New Conference Paper at the International Electronic Conference on Processes: Processes System Innovation (ECP) [24.05.22]
Christian Krupitzer from the Department of Food Informatics is author of the peer-reviewed conference Paper "DigiFoodTwin: Digital Biophysical Twins combined with Machine Learning for optimized Food Processing" at the International Electronic Conference on Processes: Processes System Innovation (ECP).The publication "DigiFoodTwin: Digital Biophysical Twins combined with Machine Learning for optimized Food Processing" by Christian Krupitzer (Department of Food Informatics, University of Hohenheim) was accepted at the International Electronic Conference on Processes: Processes System Innovation (peer-reviewed). The International Electronic Conference on Processes: Processes System Innovation provides an advanced forum for new development, challenges, and opportunities in process systems engineering.
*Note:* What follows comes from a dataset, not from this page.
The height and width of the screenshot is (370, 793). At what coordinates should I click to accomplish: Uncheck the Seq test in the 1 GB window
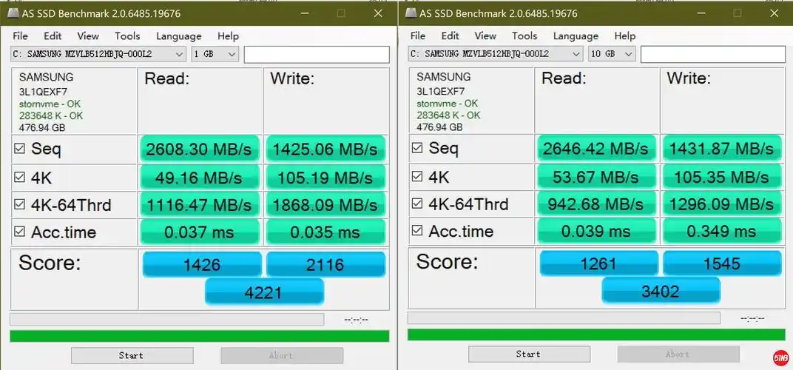click(21, 148)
Production processes must allow high flexibility and adaptivity to ensure the food supply. This includes to react on disruptions in the supply with ingredients as well as varying quality of ingredients, e.g., seasonal fluctuations of raw material quality. Digital twins are know from Industry 4.0 as a method to model, simulate, and optimize processes. In this vision paper, we describe the concept of a digital food twin. Due to the variability of this raw materials, such a digital twin has to take into account not only the processing steps but also the chemical, physical, or microbiological properties that change the food independently from the processing. We propose a model-based learning and reasoning loop, which is known from self-aware computing (SeAC) systems in the so called learn-reason-action loop (LRA-M loop), for modeling the input for the LRA-M loop of the food production not as a pure knowledge database, but data which is generated by simulations of the bio-chemical and physical properties of food. This work presents a conceptual framework on how to include data provided by a digital food twin into a self-aware food processing system to respond to fluctuating raw material quality and to secure food supply and discusses the applicability of the concept.
The publication is available at MDPI Engineering Proceedings.